Installieren Sie unsere Erweiterung an, um sofort in jedem Video zu suchen

Why Bag of Words Still Breaks Modern Embeddings
Hinzugefügt: 2026-05-27

626 Aufrufe666:48marimo-teamOriginalveröffentlichung: 2026-05-27

A sharp critique of the structural blindness in modern embeddings, reminding us that high-dimensional vectors still struggle with basic logic and syntax.
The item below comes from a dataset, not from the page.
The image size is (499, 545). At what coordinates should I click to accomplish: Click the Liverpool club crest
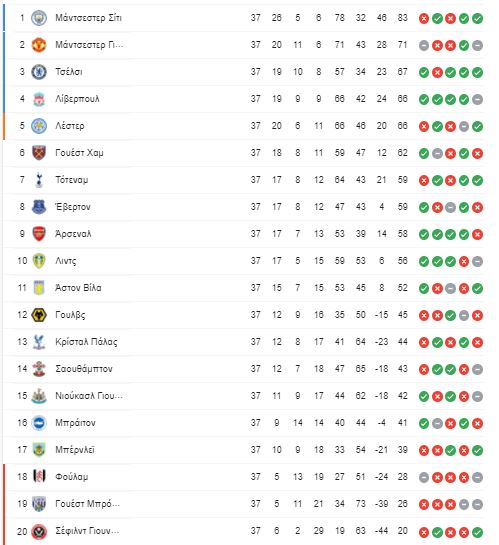tap(39, 99)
It serves as a necessary reality check for an industry that often mistakes vector similarity for true semantic comprehension.

[00:00:00]Embedding models have a failure scenario. Even if you just give it a little bit of text, there is this bag of words phenomenon that they still all suffer from. That includes the cheap open source models as well as the expensive ones from the frontier labs.

[00:00:12]I've got a notebook in front of me here that's going to explain all these different details, but before diving into that, I'm just going to explain a little bit of linguistic theory to help set the stage. Okay, so just to prove a point, let me just write down two sentences. So, the lion eats a man, and this other sentence, the man eats a lion. Now, the interesting thing with both of these two sentences is that from the perspective of just counting the words that are in there, they are identical. They have the same {quote} {unquote} bag of words representation.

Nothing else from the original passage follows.